When evolutionists and intelligent design proponents clashed in 2005 over the origin of life, spawning legal fights over high school biology curricula in Pennsylvania, Kansas, Ohio and other states, I wrote in an article that “There are many theologians from different faiths who find in the theory of evolution evidence of God’s glorious self-disclosure, and many scientists whose research leads them to ask the deeper questions of life – why are we here, why do we suffer, what makes our life meaningful - that lie outside the realm of science.” I also wrote, “The unexplored region between religion and science beckons people with open minds seeking spiritual and scientific truths. Is it not possible that wildflowers of insight will bloom on it if nurtured with humor and humility?” I did not know then that the ideal I had in my mind when I wrote those sentences were theologian-scientists like Michael Heller.

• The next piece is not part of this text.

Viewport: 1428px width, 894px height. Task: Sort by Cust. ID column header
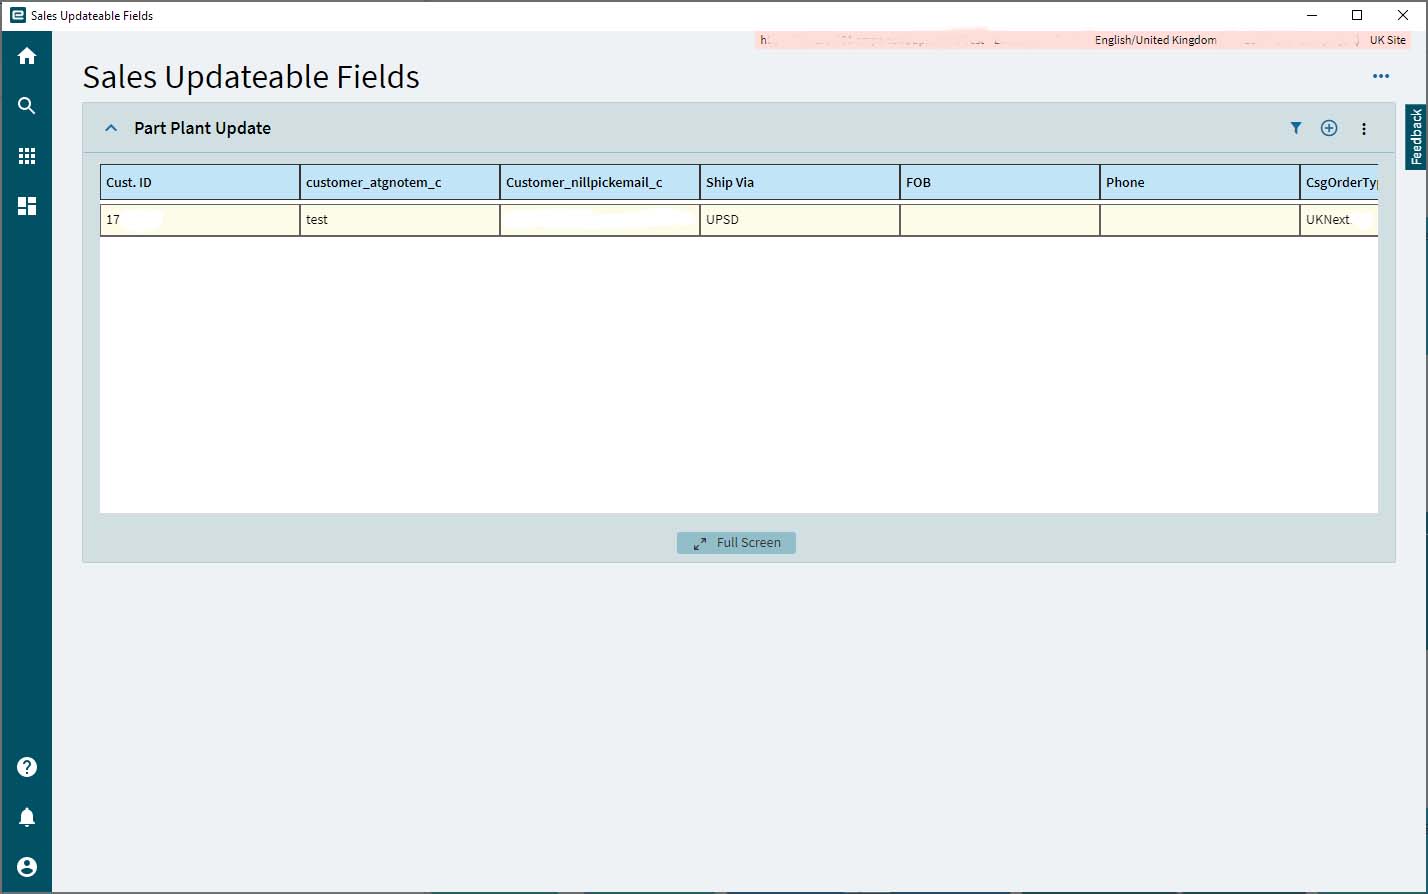point(200,182)
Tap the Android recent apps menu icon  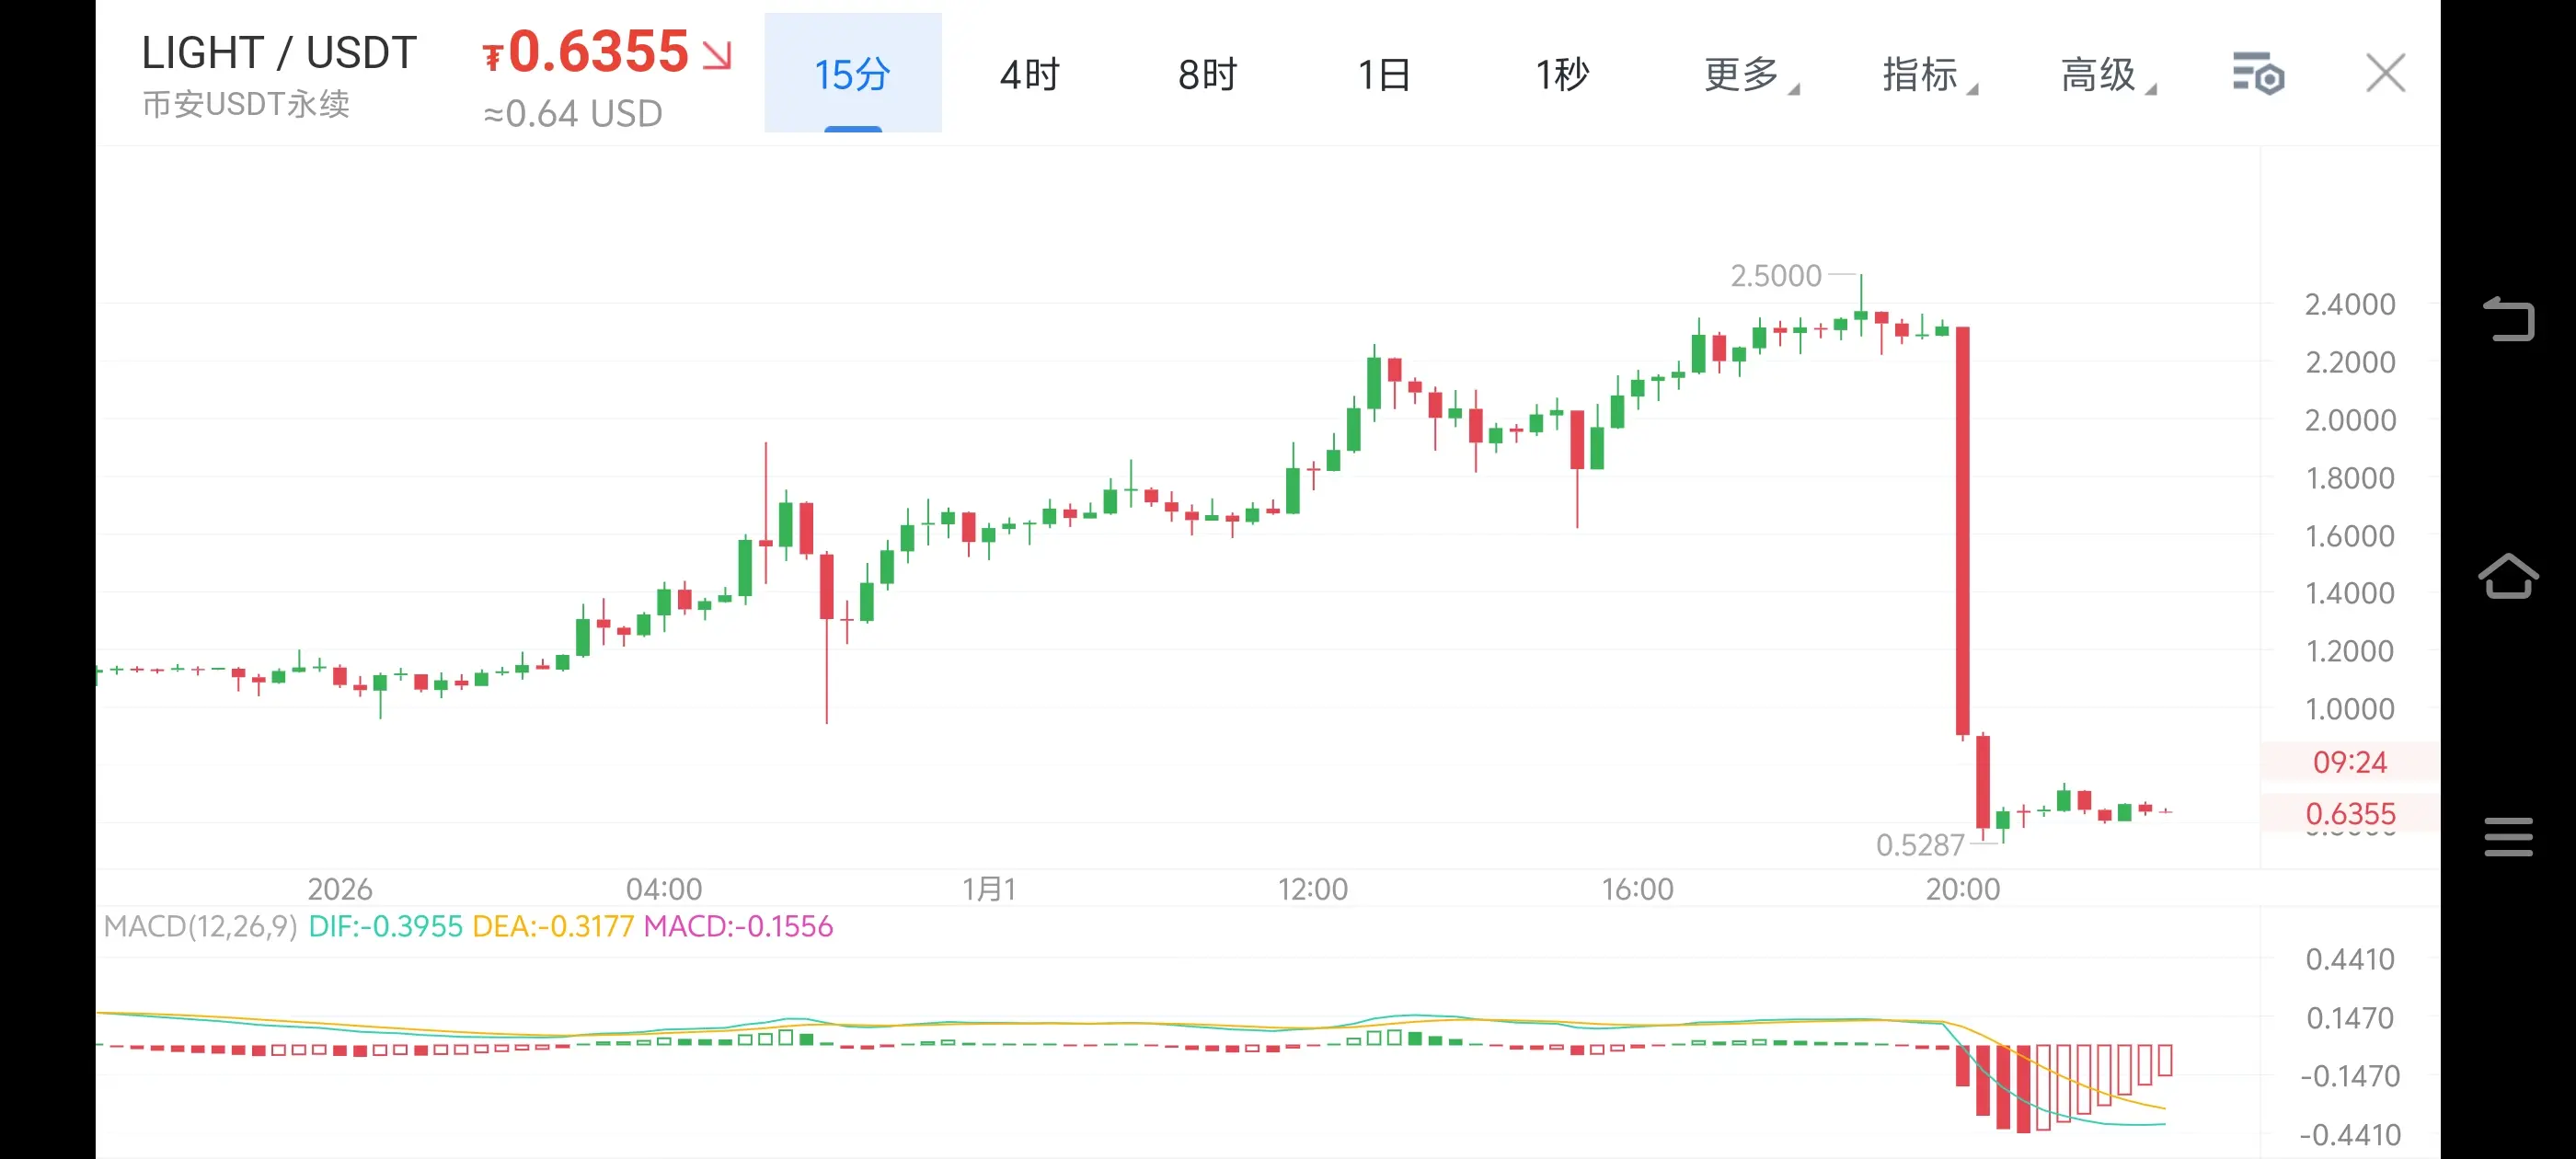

Heller’s concluding statement after winning the Templeton Prize for 2008 should become a basis for public discourse on religion and science in America and elsewhere: “When thinking about science as deciphering the Mind of God, we should not forget that science is also a collective product of human brains, and the human brain is itself the most complex and sophisticated product of the universe. It is in the human brain that the world's structure has reached its focal point – the ability to reflect upon itself. Science is but a collective effort of the Human Mind to read the Mind of God from question marks out of which we and the world around us seem to be made. To place ourselves in this double entanglement is to experience that we are a part of the Great Mystery. Another name for this Mystery is the Humble Approach to reality … The true humility does not consist in pretending that we are feeble and insignificant, but in the audacious acknowledgement that we are an essential part of the Greatest Mystery of all – of the entanglement of the Human Mind with the Mind of God.”